Вскоре Долгорукому слуги донесли: именитый боярин Петрила Громадьевич задержал у себя Ивана Берладника и велел свести того в княжеский дворец. Киевский владыка развеселился и сказал, что желает лично побеседовать с баламутом. Подкрепившись доброй чаркой фряжского вина, распушив усы и высморкавшись наземь (что тогда не считалось предосудительным), Юрий вышел во двор.
Начинался май, и окрепшее после зимней спячки солнышко жарило вовсю. На деревьях трещали клейкие листы. Споря с ними, заливались радостные птахи.
Под крыльцом стоял связанный Берладник – в зипуне я простых портах; на ногах его были сапоги, но не новые и поэтому просящие каши. Поглядев на задержанного, повелитель Киева произнёс:
– Ну, хорош, ничего не скажешь! Настоящий князь! Все кругом засмеялись. Но Иван ответил ему спокойно:
– Князь-изгой так и должен выглядеть.
– Ой, не прибедняйся. Если бы служил мне безропотно, то нужды б не знал.
– Как же не роптать, коли посулил подарить Волынь, а затем сбежал с поля боя как наскипидаренный?

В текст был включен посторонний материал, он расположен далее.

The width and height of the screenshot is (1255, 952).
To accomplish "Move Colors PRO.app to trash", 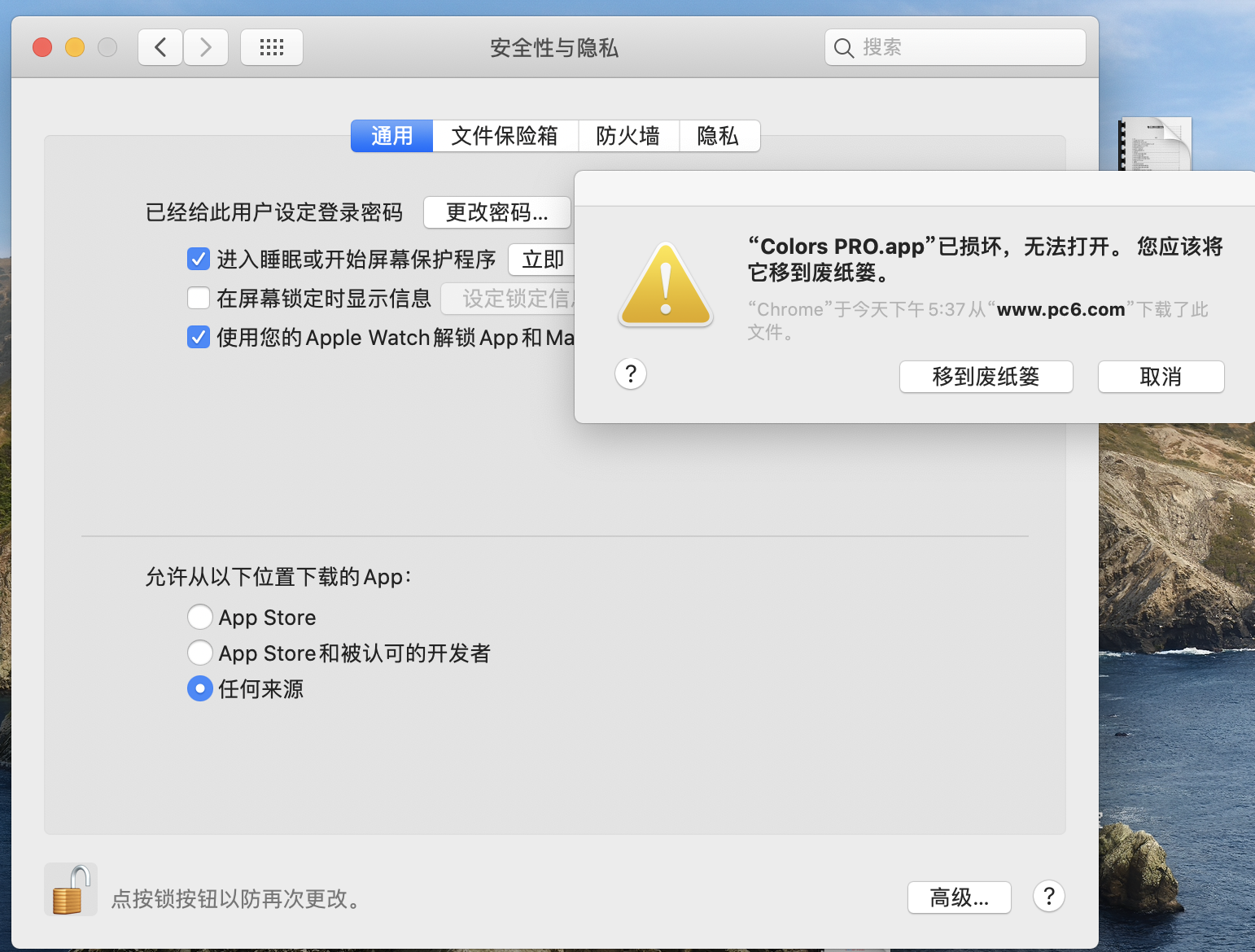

Долгорукий нахмурился. Во дворе повисла напряжённая тишина. Наконец владыка проговорил:
– Подарю, подарю. Только не Волынь – тебе, а тебя – моему любезному зятю Ярославу. Пусть поступит с убивцей его родителя по закону. – И взмахнул перстами: – Уведите прочь, стерегите зорко. И немедля направьте в Галич гонца – пусть пришлют за Берладником людей, забирают к себе и делают что хотят! Он мне опостылел. Видеть не желаю.
Да, такой поистине царский подарок дорогого стоил. Осмомысл оценил его по достоинству и буквально в тот же день отрядил в стольный град небольшую дружину во главе с боярином Кснятином Серославичем, чтобы привезти узника в колодках. Но пока они добирались до Киева, там пошёл ропот: мол, каким бы ни был плохим Иван, выдавать его галичанам постыдно, не по-христиански. Долгорукий отмахивался от подобных мнений, гнал заступников из дворца, обрывая на полуслове. Те решили действовать по церковной линии и уговорили нового митрополита – грека Константина (он всего лишь год как приехал из Византии) – с несколькими игуменами достучаться до совести великого князя и спасти Берладника. Тут уж Юрий не мог не принять ходатаев, выслушал их сумрачно, а потом ответил: «Коли сам митрополит Киевский и всея Руси сделался заступником, вынужден смириться. Не отдам Ивана в Галицию. Но и отпускать не хочу. Пусть пока посидит у меня в остроге в Суздале. А потом решим». Так и сделал.
Пленного в колодках и в сопровождении восьмерых всадников повезли на телеге вдоль Десны на северо-восток. Двигались небыстро и, едва миновав городок Остер (он стоит при впадении речки с тем же названием в Десну), оказались окружёнными гридями черниговского князя. Те сказали: «Или вы отпустите его добровольно, или же отправитесь к праотцам». Караул сразу покорился и в момент разбежался кто куда. А с Ивана сбили колодки, разрешили сесть на коня, и во весь опор кавалькада поскакала в Чернигов. Там приезжих встретил князь Изяслав Давыдович и повёл в гридницу за стол. Улыбнулся гостю:
– Видишь, как просил, так и поступили. А когда ждать вестей из Киева?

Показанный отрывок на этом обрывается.